What do you see as the biggest challenge facing Indie Artists today? Or, if you could ask the music industry to change one thing, what would it be?

I’m sure many artists will answer that a big challenge is making money from music in the days of streaming services. Couple that with COVID 19 where live performances have pretty much ceased to exist, and you have a real challenge when it comes to making a living. That’s part of what my song ’The Ghost Of Nashville’ is about. Here in Music City, where so many rely on touring and performance to make money, this time in history is an incredible hardship. I am luckier than most in that I have been making my money from music production for well over a decade now, so I don’t rely on song writing to make a living.

If I could change something, it would be for some sort of new consciousness to take hold: a mindset that if we want to keep something as important as music in our lives, we have to make sure to figure out a way for artists to be able to keep solvent.

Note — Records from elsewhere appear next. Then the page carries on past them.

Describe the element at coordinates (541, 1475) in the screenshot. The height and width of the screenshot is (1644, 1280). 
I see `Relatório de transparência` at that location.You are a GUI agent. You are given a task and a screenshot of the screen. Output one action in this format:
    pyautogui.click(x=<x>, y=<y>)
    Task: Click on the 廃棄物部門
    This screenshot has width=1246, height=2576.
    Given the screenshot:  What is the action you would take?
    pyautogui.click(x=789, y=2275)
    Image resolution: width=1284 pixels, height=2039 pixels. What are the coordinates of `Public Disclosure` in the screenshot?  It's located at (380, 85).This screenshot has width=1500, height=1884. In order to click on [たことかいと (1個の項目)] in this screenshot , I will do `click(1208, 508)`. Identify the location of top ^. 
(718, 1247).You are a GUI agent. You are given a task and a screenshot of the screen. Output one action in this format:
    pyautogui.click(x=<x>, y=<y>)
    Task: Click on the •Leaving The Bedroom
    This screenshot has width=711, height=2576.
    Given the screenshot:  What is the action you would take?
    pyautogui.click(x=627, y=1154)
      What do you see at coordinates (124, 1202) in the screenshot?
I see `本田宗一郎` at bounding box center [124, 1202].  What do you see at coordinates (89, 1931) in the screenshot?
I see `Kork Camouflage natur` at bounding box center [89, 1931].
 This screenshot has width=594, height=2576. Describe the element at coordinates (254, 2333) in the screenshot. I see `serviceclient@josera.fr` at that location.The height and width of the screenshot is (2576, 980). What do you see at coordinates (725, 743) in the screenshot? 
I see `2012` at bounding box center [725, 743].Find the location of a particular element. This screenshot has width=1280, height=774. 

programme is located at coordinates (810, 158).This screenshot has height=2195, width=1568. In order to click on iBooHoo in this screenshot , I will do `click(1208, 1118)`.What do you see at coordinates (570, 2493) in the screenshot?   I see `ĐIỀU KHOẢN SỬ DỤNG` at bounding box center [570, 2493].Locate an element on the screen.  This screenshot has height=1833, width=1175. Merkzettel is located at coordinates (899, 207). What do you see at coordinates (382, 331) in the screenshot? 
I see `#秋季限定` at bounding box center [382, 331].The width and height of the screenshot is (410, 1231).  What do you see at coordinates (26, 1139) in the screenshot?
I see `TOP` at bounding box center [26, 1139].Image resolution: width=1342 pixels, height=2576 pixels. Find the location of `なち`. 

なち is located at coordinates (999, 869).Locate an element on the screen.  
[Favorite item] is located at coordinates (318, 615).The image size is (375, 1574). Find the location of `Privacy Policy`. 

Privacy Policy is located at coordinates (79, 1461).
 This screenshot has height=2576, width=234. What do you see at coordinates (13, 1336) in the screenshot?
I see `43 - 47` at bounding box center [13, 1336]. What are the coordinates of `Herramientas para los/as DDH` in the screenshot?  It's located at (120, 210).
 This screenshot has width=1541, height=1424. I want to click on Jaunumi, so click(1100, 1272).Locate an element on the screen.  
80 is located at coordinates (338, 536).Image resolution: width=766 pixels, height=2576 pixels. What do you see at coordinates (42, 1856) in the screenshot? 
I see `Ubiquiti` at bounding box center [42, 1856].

It is very hard for artists to be business people as well as artists—in fact, sometimes, those things are almost polar opposite ways of thinking, so it would be nice if those in the industry who are good at business—like Spotify, Amazon, Apple, etc—looked out for the content makers so that music, the thing that so many people rely on to make it through their days, can keep being made, and that those that do it well can make a living focusing on creativity—what they do best.

If you could share the stage with one other artist or band, who would it be and why?

I think at this point, opening for someone like Jason Isbell or Gillian Welch doing my solo thing would be the most fitting and exciting thing for me at this moment in time.

What are your rehearsals generally like? Or, how do you prepare for a live show?

Since I’ve done ’the solo thing’ for quite awhile now, rehearsals are much more subdued than used to be in the crazy punk and ska years…lol. My bandmates can be really annoying, or downright boring…lol. I prepare for live shows, though I do them infrequently these days, by sitting on our back porch practicing my songs and making sure I remember how they go!

Pick one song that was your greatest challenge to write. Tell us about it!

I’m just about to release a 7 1/2 minute song that sounds like it should have been written by Tool or something… it was challenging in getting all the parts to string together, and being a different style than I might normally work in, I had to channel creativity from a little different place. At this point, I’m writing in any style I’m in the mood to write in, and as a lot of my songs are written without any constraints of a need to perform them live, the challenge is getting into the space of whatever style I decide the next song will be in.

What's coming up in the future?

I have a funk song that is very horn driven coming up, followed by the release of the tool-like song, and I will be balancing those releases with a bunch of production work I’m doing for other artists….my ‘day job’ if you want to call it that. Lucky to have a ‘day job’ in the music industry so that I can always continue to create, whether it be for me of for others.

Tell us where fans can access your music?

Stream on Spotify


About Kenny Schick

Kenny Schick might get labeled a singer/songwriter simply because he plays solo, his weathered acoustic guitar supporting his lilting tenor vocal, but Schick has a loyal following because those who experience his shows find a lot more ‘under the hood’ than just another guy with a guitar could ever provide. Schick’s audiences feel this passion – the experience of decades of performance in every imaginable genre and the observations of one who takes the sometimes tumultuous road less traveled. At Kenny’s shows, there is laughter, tears, musical craftsmanship, and thought provoking lyricism. The shows take listeners on a journey and includes them, with much banter back and forth.